=== Extrait source ===
Laurent-Désiré Kabila, sur les pas de Mobutu

Quel aura été le destin de Laurent-Désiré Kabila, abattu par un soldat de sa garde il y a tout juste dix ans ? Auréolé d’un passé lumumbiste, marxisant, le « Mzee » s’est révélé, une fois au pouvoir, moins proche du père de l’indépendance que de celui qu’il remplaçait : le maréchal Mobutu Sese Seko. Revivez le parcours du combattant Kabila à travers un article de Jean-Dominique Geslin, paru dans Jeune Afrique l’Intelligent n° 2089, daté du 23 au 29 janvier 2001.

A la tête des ADFL, Laurent-Désiré Kabila sait qu’il est en route vers le pouvoir. © D.R.

A la tête des ADFL, Laurent-Désiré Kabila sait qu’il est en route vers le pouvoir. © D.R.

Publié le 16 janvier 2011 Lecture : 7 minutes.

=== Vos tâches ===
**1.** Recopiez à l'identique le passage de l'extrait sur Laurent-Désiré Kabila qui va de « Quel aura été » à « Lecture : 7 minutes. ».
**2.** D'après l'extrait sur Laurent-Désiré Kabila, dans quel numéro de Jeune Afrique l'Intelligent l'article de Jean-Dominique Geslin a-t-il paru ?
**3.** Rédigez la suite de l'extrait sur Laurent-Désiré Kabila, s'il vous plaît, en partant de là où il s'arrête.
Les enregistrements proviennent d'une autre source.

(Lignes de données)
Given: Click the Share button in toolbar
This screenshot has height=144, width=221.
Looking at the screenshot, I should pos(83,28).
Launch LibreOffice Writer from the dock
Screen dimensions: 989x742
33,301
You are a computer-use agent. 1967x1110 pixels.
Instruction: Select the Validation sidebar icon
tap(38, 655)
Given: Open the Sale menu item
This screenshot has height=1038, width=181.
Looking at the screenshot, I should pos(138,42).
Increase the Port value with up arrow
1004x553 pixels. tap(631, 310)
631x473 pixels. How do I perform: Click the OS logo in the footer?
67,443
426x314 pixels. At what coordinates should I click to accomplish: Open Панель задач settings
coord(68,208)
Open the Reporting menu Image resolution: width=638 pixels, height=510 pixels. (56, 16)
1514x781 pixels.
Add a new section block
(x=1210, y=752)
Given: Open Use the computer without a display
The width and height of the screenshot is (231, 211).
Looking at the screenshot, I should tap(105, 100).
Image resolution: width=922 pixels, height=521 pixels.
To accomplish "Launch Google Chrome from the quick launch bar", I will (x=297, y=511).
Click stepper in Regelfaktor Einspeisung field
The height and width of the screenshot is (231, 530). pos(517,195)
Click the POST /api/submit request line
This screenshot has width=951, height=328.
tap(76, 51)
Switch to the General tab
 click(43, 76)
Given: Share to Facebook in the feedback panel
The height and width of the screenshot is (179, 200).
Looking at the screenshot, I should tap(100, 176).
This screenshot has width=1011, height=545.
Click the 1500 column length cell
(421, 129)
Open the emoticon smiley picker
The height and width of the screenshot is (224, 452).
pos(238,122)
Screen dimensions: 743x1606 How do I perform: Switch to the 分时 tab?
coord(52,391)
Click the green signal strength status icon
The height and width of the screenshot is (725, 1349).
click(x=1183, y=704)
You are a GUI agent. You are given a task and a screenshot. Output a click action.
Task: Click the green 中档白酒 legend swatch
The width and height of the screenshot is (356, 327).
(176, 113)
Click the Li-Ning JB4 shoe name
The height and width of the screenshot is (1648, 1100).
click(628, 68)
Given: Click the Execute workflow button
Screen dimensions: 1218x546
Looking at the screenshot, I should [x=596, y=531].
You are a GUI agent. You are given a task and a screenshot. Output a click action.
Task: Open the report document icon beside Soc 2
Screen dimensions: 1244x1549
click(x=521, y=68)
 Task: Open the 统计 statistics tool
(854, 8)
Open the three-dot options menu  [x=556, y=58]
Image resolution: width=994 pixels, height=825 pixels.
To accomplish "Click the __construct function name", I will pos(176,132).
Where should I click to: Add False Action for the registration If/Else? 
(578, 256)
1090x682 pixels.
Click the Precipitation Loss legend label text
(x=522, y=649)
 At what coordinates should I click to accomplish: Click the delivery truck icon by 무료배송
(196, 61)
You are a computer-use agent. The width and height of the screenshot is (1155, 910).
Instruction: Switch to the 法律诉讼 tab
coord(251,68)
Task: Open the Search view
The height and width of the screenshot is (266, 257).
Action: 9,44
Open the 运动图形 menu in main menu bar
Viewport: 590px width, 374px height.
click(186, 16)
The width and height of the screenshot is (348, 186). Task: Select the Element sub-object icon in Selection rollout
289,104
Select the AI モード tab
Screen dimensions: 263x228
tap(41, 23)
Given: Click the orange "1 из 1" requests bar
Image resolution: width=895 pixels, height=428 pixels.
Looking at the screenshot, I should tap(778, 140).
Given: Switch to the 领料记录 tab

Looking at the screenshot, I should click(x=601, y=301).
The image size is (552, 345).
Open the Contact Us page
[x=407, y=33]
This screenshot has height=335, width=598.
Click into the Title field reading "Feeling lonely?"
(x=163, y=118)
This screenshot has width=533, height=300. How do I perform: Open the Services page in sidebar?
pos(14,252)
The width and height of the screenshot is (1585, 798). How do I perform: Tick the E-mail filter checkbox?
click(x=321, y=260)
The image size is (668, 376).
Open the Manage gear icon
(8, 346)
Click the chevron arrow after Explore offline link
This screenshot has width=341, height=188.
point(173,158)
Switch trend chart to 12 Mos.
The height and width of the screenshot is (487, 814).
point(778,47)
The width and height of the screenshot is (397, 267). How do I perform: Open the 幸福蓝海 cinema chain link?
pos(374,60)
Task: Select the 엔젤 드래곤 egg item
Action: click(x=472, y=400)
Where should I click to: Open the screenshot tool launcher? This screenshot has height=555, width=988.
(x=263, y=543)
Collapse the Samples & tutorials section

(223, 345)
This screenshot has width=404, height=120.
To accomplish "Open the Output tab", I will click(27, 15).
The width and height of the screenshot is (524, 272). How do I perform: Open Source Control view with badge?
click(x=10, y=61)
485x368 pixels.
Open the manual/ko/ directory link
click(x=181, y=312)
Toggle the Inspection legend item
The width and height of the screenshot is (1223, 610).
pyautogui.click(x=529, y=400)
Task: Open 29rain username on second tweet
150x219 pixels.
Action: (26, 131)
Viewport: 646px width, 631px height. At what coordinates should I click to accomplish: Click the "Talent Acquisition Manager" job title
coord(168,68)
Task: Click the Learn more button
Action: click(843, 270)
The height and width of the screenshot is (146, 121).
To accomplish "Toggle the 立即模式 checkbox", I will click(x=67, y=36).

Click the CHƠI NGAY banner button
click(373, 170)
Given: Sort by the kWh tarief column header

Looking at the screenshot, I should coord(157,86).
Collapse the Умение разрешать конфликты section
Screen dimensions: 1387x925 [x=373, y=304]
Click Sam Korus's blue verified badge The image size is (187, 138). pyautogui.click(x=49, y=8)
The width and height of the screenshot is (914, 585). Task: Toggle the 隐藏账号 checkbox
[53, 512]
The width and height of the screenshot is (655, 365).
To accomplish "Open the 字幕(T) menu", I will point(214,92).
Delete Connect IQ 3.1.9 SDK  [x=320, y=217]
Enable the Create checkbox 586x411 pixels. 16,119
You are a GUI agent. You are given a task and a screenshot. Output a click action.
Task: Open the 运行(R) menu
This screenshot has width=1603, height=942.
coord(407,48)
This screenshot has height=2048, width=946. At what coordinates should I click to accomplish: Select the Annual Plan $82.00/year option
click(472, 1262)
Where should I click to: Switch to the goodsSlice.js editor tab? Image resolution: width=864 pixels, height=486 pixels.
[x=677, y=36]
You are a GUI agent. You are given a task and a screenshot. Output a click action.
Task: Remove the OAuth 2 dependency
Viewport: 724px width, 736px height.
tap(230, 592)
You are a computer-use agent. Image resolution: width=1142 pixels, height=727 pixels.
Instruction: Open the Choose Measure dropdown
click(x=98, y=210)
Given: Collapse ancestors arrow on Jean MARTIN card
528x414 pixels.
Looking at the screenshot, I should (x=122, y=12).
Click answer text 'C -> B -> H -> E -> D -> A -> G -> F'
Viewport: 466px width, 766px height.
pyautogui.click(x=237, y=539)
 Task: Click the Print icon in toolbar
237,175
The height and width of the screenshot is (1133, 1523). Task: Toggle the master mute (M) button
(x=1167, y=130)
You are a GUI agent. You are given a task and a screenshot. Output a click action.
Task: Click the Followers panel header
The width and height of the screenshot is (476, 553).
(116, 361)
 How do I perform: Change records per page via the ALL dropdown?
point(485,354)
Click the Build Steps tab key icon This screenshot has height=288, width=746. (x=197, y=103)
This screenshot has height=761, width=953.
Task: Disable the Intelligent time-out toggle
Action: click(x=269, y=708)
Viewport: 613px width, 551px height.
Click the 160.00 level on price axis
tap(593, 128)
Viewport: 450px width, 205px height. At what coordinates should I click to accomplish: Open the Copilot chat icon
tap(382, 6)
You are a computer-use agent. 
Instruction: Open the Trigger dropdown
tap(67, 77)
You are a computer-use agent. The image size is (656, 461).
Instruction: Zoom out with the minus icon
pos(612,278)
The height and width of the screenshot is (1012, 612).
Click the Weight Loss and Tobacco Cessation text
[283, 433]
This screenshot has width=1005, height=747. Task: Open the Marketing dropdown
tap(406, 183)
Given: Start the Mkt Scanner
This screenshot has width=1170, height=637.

=== Résultats des tâches ===
**1.**
Quel aura été le destin de Laurent-Désiré Kabila, abattu par un soldat de sa garde il y a tout juste dix ans ? Auréolé d’un passé lumumbiste, marxisant, le « Mzee » s’est révélé, une fois au pouvoir, moins proche du père de l’indépendance que de celui qu’il remplaçait : le maréchal Mobutu Sese Seko. Revivez le parcours du combattant Kabila à travers un article de Jean-Dominique Geslin, paru dans Jeune Afrique l’Intelligent n° 2089, daté du 23 au 29 janvier 2001.

A la tête des ADFL, Laurent-Désiré Kabila sait qu’il est en route vers le pouvoir. © D.R.

A la tête des ADFL, Laurent-Désiré Kabila sait qu’il est en route vers le pouvoir. © D.R.

Publié le 16 janvier 2011 Lecture : 7 minutes.

**2.** Dans le n° 2089.

**3.**
Les coïncidences de l’Histoire sont parfois cruelles. En disparaissant tout juste quarante ans (à quelques heures près) après Patrice Lumumba, Laurent-Désiré Kabila (LDK) sera demeuré, jusqu’au bout – et bien involontairement -, marqué par l’imagerie révolutionnaire du Congo. Mais, au-delà de ce hasard du calendrier, l’empreinte laissée par LDK sur la nation congolaise reste très difficilement comparable à l’héritage politique légué par le père de l’Indépendance.

Pourtant, lorsque le 17 mai 1997 ce sexagénaire rondouillard remplace le maréchal Mobutu à la tête du Zaïre, l’immense espoir que suscite son accession au pouvoir suprême n’est pas sans rappeler la ferveur du début des années soixante. Ancien maquisard marxisant, le Mzee, tout auréolé de son passé lumumbiste, est alors présenté comme l’irréductible opposant du maréchal. Cet adversaire de la première heure est aussitôt hissé au rang de leader progressiste, de messie du panafricanisme dont s’emparent aussitôt les populations du continent. En déboulonnant l’homme à la toque de léopard, LDK brise un symbole d’oppression et acquiert par là même une aura qui dépasse largement les frontières de son pays.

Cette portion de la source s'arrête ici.